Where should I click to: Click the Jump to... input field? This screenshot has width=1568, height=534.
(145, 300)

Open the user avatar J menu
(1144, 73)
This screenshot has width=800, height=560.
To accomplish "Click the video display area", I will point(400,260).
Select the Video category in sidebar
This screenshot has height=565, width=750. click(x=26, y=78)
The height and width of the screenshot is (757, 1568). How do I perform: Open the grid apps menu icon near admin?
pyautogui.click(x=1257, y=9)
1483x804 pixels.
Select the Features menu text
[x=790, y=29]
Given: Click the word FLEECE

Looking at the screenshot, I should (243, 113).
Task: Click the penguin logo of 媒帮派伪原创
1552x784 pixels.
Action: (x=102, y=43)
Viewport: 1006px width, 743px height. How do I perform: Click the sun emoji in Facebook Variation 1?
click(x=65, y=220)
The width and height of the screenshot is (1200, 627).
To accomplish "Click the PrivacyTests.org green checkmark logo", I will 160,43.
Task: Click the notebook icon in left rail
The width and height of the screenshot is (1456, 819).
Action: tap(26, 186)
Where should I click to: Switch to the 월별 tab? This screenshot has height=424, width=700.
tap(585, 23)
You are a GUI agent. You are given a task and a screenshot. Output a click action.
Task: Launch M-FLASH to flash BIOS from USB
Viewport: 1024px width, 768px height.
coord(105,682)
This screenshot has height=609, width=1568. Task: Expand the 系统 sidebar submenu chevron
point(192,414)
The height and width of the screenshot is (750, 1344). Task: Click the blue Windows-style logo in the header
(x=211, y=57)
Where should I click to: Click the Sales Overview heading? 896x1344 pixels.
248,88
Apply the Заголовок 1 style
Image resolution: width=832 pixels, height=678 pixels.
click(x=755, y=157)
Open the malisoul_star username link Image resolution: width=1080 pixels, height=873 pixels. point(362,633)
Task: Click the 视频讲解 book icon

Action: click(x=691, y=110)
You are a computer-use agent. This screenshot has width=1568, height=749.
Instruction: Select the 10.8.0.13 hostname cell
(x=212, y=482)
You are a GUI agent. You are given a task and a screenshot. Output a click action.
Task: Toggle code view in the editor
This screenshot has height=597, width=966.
=======
## Task details
List every line in the rows above that contains the string "should", copying each line in full. Case counts.

## Expected output
Where should I click to: Click the Jump to... input field? This screenshot has width=1568, height=534.
Looking at the screenshot, I should (243, 113).
Where should I click to: Switch to the 월별 tab? This screenshot has height=424, width=700.
Where should I click to: Click the Sales Overview heading? 896x1344 pixels.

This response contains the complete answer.